De première part, la demande en appréciation de régularité est rendue publique afin de permettre aux tiers ayant intérêt à agir d’intervenir à la procédure.
La publicité de la demande doit être effectuée dans un délai d’un mois à compter de son dépôt ou de la communication qui en est faite par le tribunal administratif, sous peine d’inopposabilité aux tiers de la décision du juge.
De deuxième part, la publicité s’effectue dans les mêmes conditions que celles applicables à la décision en cause, et comporte les éléments suivants :
« 1° L’objet, la date et l’auteur de la décision faisant l’objet de la demande en appréciation de régularité ;
2° L’identité de l’auteur de la demande, le tribunal administratif compétent, la date du dépôt de la demande et son numéro d’enregistrement ;
3° L’indication de la possibilité, pour les tiers ayant intérêt à agir, d’intervenir à la procédure dans un délai de deux mois à compter de la date de l’information ;
4° L’indication selon laquelle, dans l’hypothèse où la juridiction constate la légalité externe de la décision en cause, aucun moyen tiré de cette cause juridique ne pourra plus être invoqué par voie d’action ou par voie d’exception à l’encontre de cette décision. »
De troisième part, pour intervenir à la procédure, les tiers intéressés doivent également présenter, dans un délai de deux mois suivant la date à laquelle la publicité a été effectuée, un mémoire distinct et limité à l’appréciation de la légalité externe de la décision en cause.
De quatrième part, le décret précise que l’auteur de la demande ainsi que les intervenants ont qualité pour se pourvoir en cassation contre la décision rendue par le tribunal administratif.
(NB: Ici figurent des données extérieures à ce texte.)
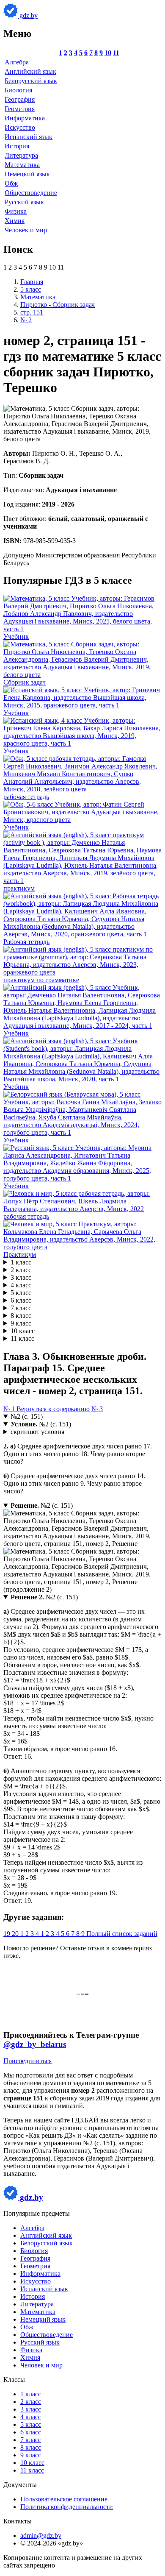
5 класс (21, 1292)
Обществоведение (31, 192)
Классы (14, 2379)
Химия (15, 220)
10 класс (23, 1330)
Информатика (25, 118)
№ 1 (9, 1408)
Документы (20, 2484)
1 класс (21, 1262)
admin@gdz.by (40, 2535)
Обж (11, 183)
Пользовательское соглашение (63, 2499)
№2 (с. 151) (27, 1416)
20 (16, 1933)
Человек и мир (26, 230)
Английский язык (30, 71)
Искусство (20, 127)
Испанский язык (28, 136)
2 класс (21, 1269)
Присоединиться (27, 2060)
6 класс (21, 1300)
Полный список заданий (121, 1933)
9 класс (21, 1323)
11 (116, 52)
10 (107, 52)
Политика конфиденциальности (66, 2506)
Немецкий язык (27, 174)
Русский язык (24, 202)
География (20, 99)
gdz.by (28, 15)
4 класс (21, 1285)
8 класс (21, 1315)
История (17, 146)
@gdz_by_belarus (34, 2044)
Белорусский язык (31, 80)
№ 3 (97, 1408)
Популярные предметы (36, 2213)
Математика (22, 164)
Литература (21, 155)
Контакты (17, 2521)
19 (7, 1933)
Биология (18, 90)
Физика (16, 211)
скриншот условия (37, 1431)
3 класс (21, 1277)
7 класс (21, 1308)
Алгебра (17, 62)
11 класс (22, 1338)
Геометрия (20, 108)
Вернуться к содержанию (53, 1408)
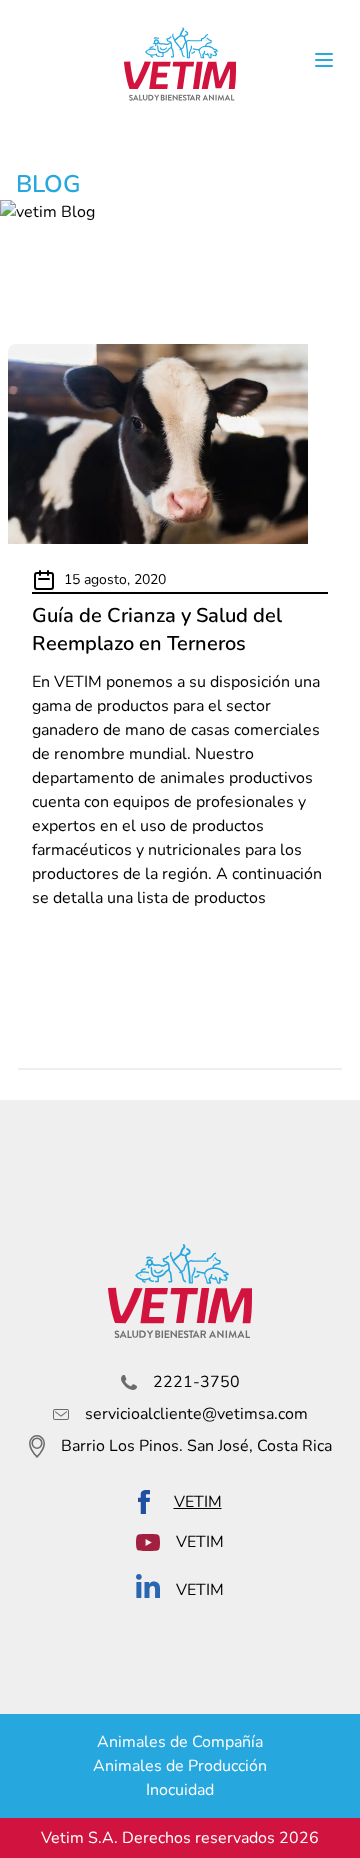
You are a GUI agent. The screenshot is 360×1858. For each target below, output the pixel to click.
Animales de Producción (180, 1766)
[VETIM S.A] (180, 64)
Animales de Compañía (180, 1742)
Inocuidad (180, 1790)
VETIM (198, 1502)
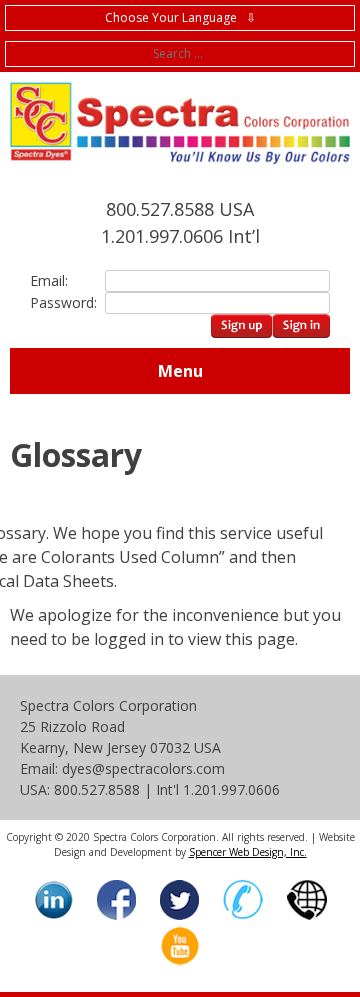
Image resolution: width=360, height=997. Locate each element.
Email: (49, 280)
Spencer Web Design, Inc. (248, 852)
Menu (180, 371)
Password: (60, 302)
Rappelons que ce pourvoi en cassation suspend l’examen des recours dirigés contre la décision faisant l’objet de la demande dans lesquels des moyens de légalité externe ont été soulevés.
De dernière part, la décision rendue en appréciation de la légalité externe est rendue publique, sous peine d’inopposabilité aux tiers.
En dernier lieu, le décret indique qu’au plus tard six mois avant le terme de l’expérimentation, le Conseil d’Etat devra adresser au Gouvernement et au Parlement un rapport d’évaluation (article 10).
Ce rapport devra indiquer :
– Le nombre de demandes en appréciation de régularité jugées recevables,
– Le nombre de pourvois formés à l’encontre des décisions des tribunaux,
– Le nombre de décisions juridictionnelles constatant la légalité externe des décisions administratives en cause,
– Le nombre de décisions de cassation infirmant la solution retenue par le tribunal.
Ce rapport pourra également faire part des difficultés rencontrées par les juges, et comporter des propositions d’amélioration dans l’hypothèse d’une généralisation du dispositif.